### Consegna
Prosegui il brano sull'immagine della Cina nei media internazionali, cominciando subito dopo la sua ultima frase.

Basandosi su 100 prime pagine di autorevoli riviste internazionali come Time, The Economist, Der Spiegel e Newsweek, l’indagine metterebbe in luce la scarsa fiducia nutrita dagli europei nei confronti della Cina.
“Il risultato è impressionante: secondo questo studio, quasi la metà dei media globali ritrae la Cina come un paese ostile al dialogo”, ha spiegato Fu Jing, caporedattore del China Daily a Bruxelles e corrispondente capo in Europa, durante il suo intervento alla convegno “Media e politica: discorsi, culture e pratiche”, organizzato dall’Università degli Studi di Milano il 27 e 28 maggio.
Al contrario, “solo il 6 per cento rappresenta la Cina come ‘molto aperta’ al dialogo”. Una percezione che, secondo Fu, non rende giustizia agli sforzi diplomatici fatti da Pechino, e che dimostra invece come, nonostante la Cina sia “forte dal punto di vista economico”, nell’industria dei media “è sempre l’occidente a dominare, mentre la Cina è ancora debole. Si parla sempre di surplus commerciale della Cina nei confronti dell’Occidente – ha continuato il giornalista -, ma credo che dal punto di vista culturale il surplus sia dell’Occidente”.

Dati di puntamento sul bersaglio:
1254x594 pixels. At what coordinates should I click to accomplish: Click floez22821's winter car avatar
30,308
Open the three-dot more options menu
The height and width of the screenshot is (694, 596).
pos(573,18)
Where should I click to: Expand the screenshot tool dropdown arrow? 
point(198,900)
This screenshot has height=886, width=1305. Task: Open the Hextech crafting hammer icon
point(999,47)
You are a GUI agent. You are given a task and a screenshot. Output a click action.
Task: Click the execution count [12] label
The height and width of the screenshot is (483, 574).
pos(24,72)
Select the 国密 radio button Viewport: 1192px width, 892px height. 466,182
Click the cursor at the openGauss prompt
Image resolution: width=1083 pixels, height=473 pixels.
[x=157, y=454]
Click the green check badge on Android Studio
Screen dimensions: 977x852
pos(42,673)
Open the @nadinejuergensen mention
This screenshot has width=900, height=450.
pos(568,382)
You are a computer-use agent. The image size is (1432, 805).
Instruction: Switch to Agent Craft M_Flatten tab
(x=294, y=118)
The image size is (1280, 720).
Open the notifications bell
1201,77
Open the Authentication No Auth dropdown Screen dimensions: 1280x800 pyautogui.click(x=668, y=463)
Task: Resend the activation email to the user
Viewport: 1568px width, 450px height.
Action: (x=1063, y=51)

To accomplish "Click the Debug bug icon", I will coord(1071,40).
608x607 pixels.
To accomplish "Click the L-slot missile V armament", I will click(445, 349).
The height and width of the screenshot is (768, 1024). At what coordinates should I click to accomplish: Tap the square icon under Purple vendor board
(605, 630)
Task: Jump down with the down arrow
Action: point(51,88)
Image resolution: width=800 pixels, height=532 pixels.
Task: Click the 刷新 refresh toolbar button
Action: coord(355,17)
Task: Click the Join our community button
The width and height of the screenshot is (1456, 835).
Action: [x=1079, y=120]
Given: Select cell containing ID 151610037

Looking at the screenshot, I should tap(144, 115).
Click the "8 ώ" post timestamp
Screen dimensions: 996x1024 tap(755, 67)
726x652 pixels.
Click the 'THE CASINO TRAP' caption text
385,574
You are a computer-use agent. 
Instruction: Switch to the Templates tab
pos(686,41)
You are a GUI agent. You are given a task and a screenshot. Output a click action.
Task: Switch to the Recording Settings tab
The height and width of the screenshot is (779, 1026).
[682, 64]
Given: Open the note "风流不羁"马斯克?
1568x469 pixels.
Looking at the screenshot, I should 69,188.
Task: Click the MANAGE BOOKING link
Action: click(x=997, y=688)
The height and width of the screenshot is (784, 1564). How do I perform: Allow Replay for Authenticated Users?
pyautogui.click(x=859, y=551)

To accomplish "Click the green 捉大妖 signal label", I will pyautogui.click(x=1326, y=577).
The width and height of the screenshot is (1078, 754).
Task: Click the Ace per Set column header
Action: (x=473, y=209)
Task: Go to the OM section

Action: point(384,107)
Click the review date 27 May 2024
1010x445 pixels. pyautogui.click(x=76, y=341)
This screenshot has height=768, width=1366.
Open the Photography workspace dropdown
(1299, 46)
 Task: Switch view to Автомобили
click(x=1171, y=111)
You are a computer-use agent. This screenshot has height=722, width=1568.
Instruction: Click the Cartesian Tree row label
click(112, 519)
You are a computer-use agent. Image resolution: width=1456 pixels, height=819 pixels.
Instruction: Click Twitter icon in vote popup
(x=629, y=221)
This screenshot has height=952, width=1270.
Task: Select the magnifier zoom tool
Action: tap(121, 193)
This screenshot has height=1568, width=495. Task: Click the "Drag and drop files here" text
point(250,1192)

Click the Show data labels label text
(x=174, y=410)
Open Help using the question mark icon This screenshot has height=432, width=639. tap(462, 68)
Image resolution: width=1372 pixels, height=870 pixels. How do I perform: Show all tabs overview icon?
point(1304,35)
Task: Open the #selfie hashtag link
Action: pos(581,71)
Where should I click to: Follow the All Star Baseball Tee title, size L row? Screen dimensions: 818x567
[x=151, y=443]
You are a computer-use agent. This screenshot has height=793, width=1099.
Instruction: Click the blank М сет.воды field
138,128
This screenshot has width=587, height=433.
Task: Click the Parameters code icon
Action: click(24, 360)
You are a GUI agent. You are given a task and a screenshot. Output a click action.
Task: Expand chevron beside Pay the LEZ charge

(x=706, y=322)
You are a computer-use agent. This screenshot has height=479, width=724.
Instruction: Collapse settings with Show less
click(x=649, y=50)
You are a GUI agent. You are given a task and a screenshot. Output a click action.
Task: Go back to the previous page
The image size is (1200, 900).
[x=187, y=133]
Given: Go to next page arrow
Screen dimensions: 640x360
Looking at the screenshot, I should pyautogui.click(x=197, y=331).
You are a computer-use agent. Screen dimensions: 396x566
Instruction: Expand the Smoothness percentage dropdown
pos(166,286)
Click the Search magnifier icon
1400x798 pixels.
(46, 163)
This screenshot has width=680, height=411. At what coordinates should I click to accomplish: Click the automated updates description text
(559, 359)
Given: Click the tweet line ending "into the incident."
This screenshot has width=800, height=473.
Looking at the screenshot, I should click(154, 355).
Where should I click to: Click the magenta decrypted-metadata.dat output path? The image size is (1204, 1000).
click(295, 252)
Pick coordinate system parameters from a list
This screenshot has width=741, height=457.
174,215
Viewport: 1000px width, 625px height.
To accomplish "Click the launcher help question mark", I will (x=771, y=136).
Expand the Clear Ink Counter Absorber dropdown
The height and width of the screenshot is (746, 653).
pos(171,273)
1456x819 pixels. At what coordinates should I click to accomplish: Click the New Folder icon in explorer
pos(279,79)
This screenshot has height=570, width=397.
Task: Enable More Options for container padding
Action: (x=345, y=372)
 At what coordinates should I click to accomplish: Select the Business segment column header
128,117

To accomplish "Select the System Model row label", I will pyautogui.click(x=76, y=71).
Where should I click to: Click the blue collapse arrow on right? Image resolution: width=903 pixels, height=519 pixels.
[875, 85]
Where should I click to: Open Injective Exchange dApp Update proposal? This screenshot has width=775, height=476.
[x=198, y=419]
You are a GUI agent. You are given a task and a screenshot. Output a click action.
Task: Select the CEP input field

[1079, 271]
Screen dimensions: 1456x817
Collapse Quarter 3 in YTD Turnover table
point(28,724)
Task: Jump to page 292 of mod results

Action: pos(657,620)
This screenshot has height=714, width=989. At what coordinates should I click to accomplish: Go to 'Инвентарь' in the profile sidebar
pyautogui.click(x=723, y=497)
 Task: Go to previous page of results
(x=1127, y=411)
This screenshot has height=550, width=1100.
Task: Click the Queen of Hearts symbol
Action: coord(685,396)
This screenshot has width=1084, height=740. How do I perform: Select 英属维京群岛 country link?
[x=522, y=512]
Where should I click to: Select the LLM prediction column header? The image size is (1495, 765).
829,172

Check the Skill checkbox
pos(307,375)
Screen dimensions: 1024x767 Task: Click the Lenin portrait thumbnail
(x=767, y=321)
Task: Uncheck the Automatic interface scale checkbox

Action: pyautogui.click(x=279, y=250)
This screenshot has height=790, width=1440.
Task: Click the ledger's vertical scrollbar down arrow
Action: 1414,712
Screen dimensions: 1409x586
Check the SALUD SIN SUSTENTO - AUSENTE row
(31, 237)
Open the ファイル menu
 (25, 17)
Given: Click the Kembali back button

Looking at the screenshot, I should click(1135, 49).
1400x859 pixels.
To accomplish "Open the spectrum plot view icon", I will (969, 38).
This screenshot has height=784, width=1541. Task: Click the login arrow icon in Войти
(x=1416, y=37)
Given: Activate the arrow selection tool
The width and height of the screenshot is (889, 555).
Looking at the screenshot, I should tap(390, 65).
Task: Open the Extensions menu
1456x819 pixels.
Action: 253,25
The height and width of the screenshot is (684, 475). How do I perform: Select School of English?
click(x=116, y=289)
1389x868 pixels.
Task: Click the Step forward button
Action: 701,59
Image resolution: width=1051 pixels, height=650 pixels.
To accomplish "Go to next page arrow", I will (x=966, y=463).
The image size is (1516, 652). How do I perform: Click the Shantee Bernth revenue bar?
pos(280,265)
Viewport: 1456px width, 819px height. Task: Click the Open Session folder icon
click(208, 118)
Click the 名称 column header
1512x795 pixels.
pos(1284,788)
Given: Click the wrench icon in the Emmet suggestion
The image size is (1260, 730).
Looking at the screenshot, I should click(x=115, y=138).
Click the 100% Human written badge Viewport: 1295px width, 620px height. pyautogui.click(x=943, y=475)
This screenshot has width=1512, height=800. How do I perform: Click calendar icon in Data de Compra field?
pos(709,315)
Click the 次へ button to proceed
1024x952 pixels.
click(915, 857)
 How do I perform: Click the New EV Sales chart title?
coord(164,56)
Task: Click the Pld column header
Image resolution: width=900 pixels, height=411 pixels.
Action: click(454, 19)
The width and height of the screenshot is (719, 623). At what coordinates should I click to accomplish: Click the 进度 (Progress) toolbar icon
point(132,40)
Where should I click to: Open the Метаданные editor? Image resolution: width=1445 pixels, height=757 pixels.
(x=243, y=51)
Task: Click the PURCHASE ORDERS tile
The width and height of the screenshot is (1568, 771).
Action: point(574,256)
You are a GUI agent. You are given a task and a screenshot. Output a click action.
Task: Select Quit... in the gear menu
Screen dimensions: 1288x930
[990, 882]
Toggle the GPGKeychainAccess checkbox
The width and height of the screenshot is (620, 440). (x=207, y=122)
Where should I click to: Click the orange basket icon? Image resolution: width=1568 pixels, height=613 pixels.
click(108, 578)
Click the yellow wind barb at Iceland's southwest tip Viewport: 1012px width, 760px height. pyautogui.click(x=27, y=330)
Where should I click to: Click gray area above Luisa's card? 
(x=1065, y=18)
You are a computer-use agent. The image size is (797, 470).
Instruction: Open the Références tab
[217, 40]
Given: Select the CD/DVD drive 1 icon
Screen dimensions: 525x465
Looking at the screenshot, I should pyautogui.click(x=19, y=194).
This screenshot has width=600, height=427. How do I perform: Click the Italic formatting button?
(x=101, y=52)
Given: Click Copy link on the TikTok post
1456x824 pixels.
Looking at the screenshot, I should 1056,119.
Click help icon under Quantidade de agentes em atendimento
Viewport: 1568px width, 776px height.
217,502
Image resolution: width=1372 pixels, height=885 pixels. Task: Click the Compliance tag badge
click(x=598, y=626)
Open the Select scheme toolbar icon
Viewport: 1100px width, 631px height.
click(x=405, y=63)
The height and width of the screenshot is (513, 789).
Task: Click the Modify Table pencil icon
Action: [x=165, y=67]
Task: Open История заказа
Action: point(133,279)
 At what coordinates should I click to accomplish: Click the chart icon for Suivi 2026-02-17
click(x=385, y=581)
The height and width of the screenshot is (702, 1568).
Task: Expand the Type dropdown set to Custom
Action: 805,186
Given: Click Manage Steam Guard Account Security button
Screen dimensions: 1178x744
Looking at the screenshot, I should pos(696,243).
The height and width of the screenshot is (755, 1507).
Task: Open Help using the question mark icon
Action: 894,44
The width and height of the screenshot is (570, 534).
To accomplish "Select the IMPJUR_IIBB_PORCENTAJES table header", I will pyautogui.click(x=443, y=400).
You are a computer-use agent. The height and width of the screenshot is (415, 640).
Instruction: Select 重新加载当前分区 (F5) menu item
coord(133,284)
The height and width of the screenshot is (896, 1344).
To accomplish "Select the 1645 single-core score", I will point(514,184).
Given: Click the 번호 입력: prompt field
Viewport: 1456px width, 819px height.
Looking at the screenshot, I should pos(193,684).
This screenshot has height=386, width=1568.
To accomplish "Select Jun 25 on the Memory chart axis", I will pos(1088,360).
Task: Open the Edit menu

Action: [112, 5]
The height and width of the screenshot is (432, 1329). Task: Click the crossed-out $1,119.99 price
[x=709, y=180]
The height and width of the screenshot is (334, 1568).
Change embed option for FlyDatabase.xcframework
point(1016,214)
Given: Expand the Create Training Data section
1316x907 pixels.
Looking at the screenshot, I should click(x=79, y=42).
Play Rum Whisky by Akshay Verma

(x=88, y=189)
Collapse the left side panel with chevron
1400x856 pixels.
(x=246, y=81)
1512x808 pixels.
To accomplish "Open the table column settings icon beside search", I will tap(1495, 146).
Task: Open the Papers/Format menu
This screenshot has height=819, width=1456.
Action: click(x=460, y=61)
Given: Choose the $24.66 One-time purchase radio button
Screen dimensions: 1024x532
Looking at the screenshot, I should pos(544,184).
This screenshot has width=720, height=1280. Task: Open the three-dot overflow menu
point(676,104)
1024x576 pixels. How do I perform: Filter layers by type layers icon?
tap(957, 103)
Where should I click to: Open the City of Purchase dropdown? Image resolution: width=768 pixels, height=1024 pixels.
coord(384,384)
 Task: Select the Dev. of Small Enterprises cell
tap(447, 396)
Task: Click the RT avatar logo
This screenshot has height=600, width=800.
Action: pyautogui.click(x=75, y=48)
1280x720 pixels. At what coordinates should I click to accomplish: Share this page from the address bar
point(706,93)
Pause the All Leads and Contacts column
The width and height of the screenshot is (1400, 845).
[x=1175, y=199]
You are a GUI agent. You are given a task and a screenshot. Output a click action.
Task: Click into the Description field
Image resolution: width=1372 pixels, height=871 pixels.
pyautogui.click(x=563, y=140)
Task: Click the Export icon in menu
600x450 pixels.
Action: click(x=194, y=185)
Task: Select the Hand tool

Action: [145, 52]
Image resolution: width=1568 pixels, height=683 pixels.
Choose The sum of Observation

### Soluzione del problema
Questo è il motivo per cui, ha spiegato Fu, “alcuni gruppi mediatici cinesi”, in particolare quelli legati direttamente al governo o a strutture del partito, “hanno fatto grandi sforzi, negli ultimi anni, per cercare di competere con i media occidentali”. Il China Daily, per esempio, testata governativa fondata nel 1981 per informare le comunità diplomatiche e imprenditoriali straniere basate in Cina, “ha deciso di prestare particolare attenzione ai temi legati allo sviluppo economico cinese, ai progressi del paese in ambito sociale e ai suoi successi culturali, con l’intenzione di ridurre il livello di incomprensione che esiste in Occidente. Allo stesso modo, anche Xinhua e People’s Daily [rispettivamente l’agenzia di stampa governativa e il quotidiano portavoce del partito comunista cinese] hanno fatto sforzi per offrire più contenuti che possano permettere al mondo di capire meglio la Cina”.
Il China Daily European Weekly, la versione europea del China Daily con cadenza settimanale, è nato nel 2010 ed è cresciuto rapidamente, ha ricordato Fu: “Da una circolazione iniziale di 30 mila copie è arrivato nel 2012 a una media di 102 mila copie in 29 paesi: una cifra che supera la circolazione di testate internazionali prestigiose come il Wall Street Journal”.
Ma non solo: secondo il giornalista, che è basato a Bruxelles dal 2010, la sua testata, sia a livello centrale che nelle redazioni estere, “sta cavalcando l’onda di sviluppo che l’intero settore dei media sta conoscendo in Cina: con una versione online già dal 1994, da due anni abbiamo cominciato a sviluppare news app che stanno crescendo molto velocemente”, ha detto Fu.
Dentro la Repubblica popolare, del resto, Internet ormai domina il mercato dei media. “Nel nostro paese abbiamo 650 milioni di netizen. Sono più della popolazione dei paesi dell’Unione Europea (500 milioni), e quasi pari ai cittadini dell’intero continente europeo, Russia inclusa: 700 milioni”.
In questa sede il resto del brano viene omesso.